*Directions*: Only the lines from the one with "Given: Click the" through the end of the data below belong in the answer, restated word for word, pictures excluded.

[Data items]
*** Begin section ***
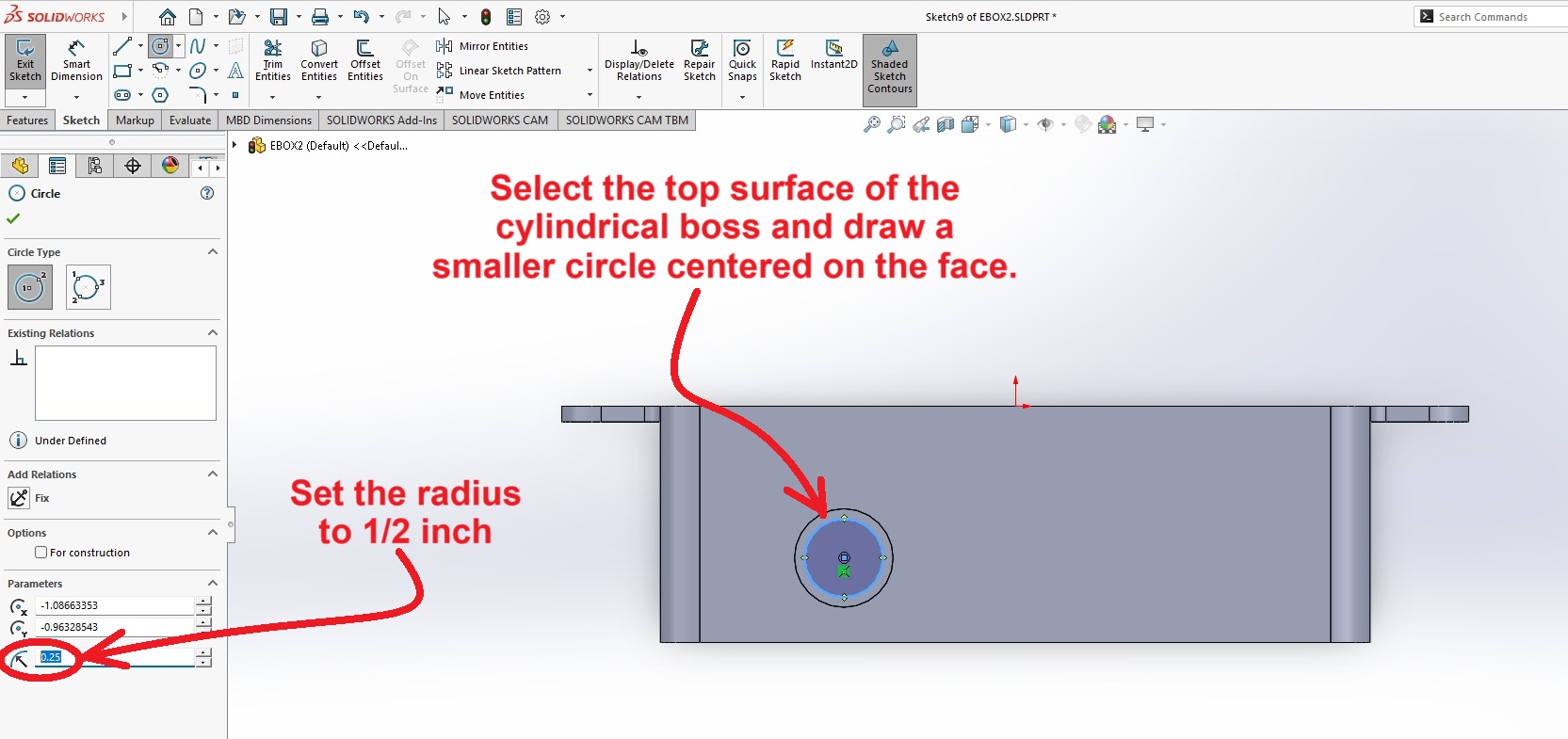Click the radius parameter input field
The image size is (1568, 739).
pos(115,657)
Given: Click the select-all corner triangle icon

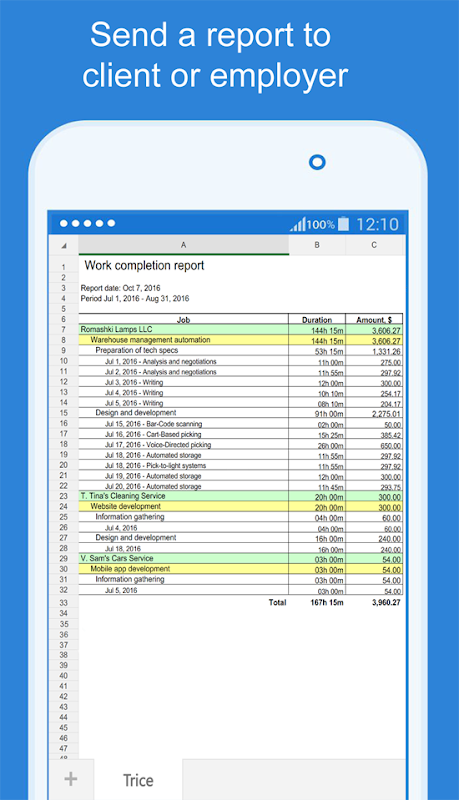Looking at the screenshot, I should (x=64, y=245).
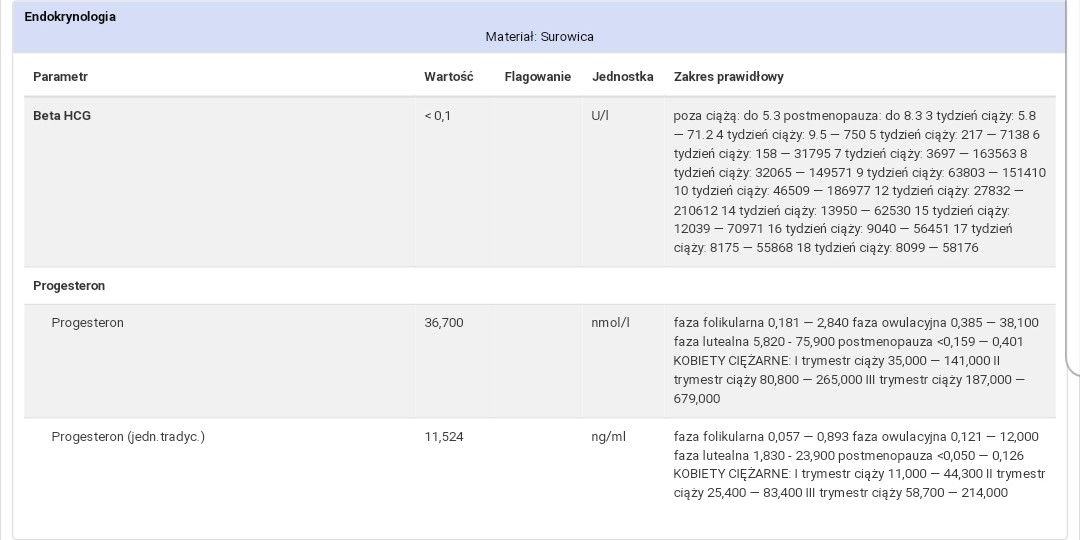Screen dimensions: 1080x540
Task: Click the Materiał: Surowica label
Action: pyautogui.click(x=539, y=37)
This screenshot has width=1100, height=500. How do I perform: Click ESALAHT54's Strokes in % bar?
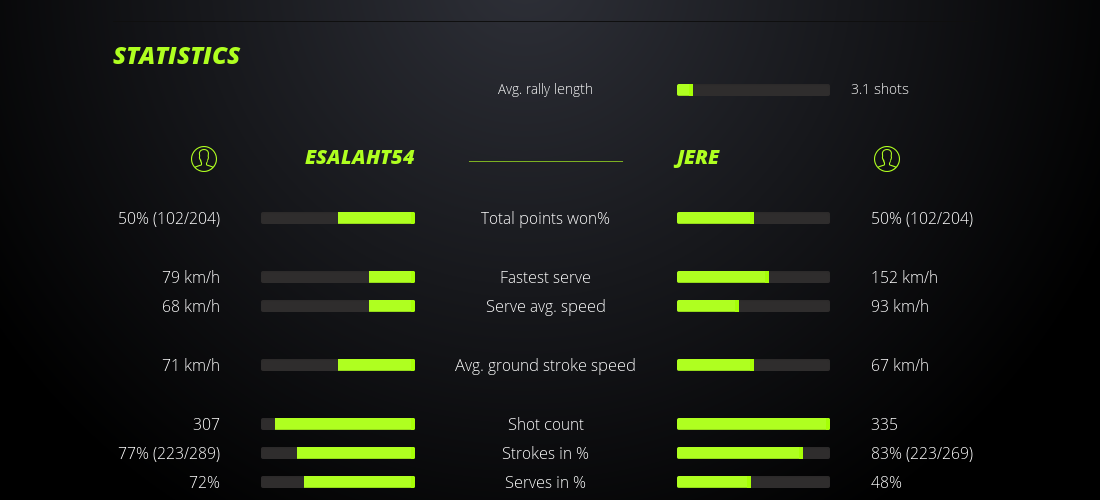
*** End section ***
*Problem solution*:
Given: Click the select-all corner triangle icon

Looking at the screenshot, I should (x=64, y=245).
Screen dimensions: 1080x540
Task: Click the Materiał: Surowica label
Action: pyautogui.click(x=539, y=37)
This screenshot has width=1100, height=500. How do I perform: Click ESALAHT54's Strokes in % bar?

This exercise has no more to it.